◆ **TASK INSTRUCTIONS**
In full and word for word, copy the records that follow.
##### PROVIDED RECORDS
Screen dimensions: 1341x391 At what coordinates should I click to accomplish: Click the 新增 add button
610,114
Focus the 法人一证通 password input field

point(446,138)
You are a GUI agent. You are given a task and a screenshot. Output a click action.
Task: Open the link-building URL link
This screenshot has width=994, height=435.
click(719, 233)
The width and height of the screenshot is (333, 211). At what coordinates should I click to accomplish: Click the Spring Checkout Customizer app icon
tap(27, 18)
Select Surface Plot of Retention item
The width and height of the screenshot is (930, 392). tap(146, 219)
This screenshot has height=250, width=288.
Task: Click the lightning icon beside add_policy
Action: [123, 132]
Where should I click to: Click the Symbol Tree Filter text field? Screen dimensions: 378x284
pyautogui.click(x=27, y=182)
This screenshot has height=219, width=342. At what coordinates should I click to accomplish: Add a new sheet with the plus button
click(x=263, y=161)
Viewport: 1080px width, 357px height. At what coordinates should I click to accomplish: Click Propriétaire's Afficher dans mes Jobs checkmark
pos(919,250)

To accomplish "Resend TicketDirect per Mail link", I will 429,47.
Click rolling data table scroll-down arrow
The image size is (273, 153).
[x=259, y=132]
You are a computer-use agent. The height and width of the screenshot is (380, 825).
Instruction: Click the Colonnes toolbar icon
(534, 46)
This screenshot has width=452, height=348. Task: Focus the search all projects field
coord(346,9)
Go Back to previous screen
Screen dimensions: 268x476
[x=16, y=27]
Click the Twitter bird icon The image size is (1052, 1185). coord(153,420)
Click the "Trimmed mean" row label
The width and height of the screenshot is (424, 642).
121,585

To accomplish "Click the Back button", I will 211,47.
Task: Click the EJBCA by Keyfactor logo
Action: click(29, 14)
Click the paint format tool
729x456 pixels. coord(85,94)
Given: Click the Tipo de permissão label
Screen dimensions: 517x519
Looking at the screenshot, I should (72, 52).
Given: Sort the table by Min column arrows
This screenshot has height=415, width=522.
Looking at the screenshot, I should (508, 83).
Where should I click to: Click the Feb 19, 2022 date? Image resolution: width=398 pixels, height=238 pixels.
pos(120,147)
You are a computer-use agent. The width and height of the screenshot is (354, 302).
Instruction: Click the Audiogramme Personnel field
##########
◆ **OUTPUT OF THE TASK**
Screen dimensions: 1341x391 At what coordinates should I click to accomplish: Click the 新增 add button
610,114
Focus the 法人一证通 password input field

point(446,138)
You are a GUI agent. You are given a task and a screenshot. Output a click action.
Task: Open the link-building URL link
This screenshot has width=994, height=435.
click(719, 233)
The width and height of the screenshot is (333, 211). At what coordinates should I click to accomplish: Click the Spring Checkout Customizer app icon
tap(27, 18)
Select Surface Plot of Retention item
The width and height of the screenshot is (930, 392). tap(146, 219)
This screenshot has height=250, width=288.
Task: Click the lightning icon beside add_policy
Action: [123, 132]
Where should I click to: Click the Symbol Tree Filter text field? Screen dimensions: 378x284
pyautogui.click(x=27, y=182)
This screenshot has height=219, width=342. At what coordinates should I click to accomplish: Add a new sheet with the plus button
click(x=263, y=161)
Viewport: 1080px width, 357px height. At what coordinates should I click to accomplish: Click Propriétaire's Afficher dans mes Jobs checkmark
pos(919,250)

To accomplish "Resend TicketDirect per Mail link", I will 429,47.
Click rolling data table scroll-down arrow
The image size is (273, 153).
[x=259, y=132]
You are a computer-use agent. The height and width of the screenshot is (380, 825).
Instruction: Click the Colonnes toolbar icon
(534, 46)
This screenshot has width=452, height=348. Task: Focus the search all projects field
coord(346,9)
Go Back to previous screen
Screen dimensions: 268x476
[x=16, y=27]
Click the Twitter bird icon The image size is (1052, 1185). coord(153,420)
Click the "Trimmed mean" row label
The width and height of the screenshot is (424, 642).
121,585

To accomplish "Click the Back button", I will 211,47.
Task: Click the EJBCA by Keyfactor logo
Action: click(29, 14)
Click the paint format tool
729x456 pixels. coord(85,94)
Given: Click the Tipo de permissão label
Screen dimensions: 517x519
Looking at the screenshot, I should (72, 52).
Given: Sort the table by Min column arrows
This screenshot has height=415, width=522.
Looking at the screenshot, I should (508, 83).
Where should I click to: Click the Feb 19, 2022 date? Image resolution: width=398 pixels, height=238 pixels.
pos(120,147)
You are a computer-use agent. The width and height of the screenshot is (354, 302).
Instruction: Click the Audiogramme Personnel field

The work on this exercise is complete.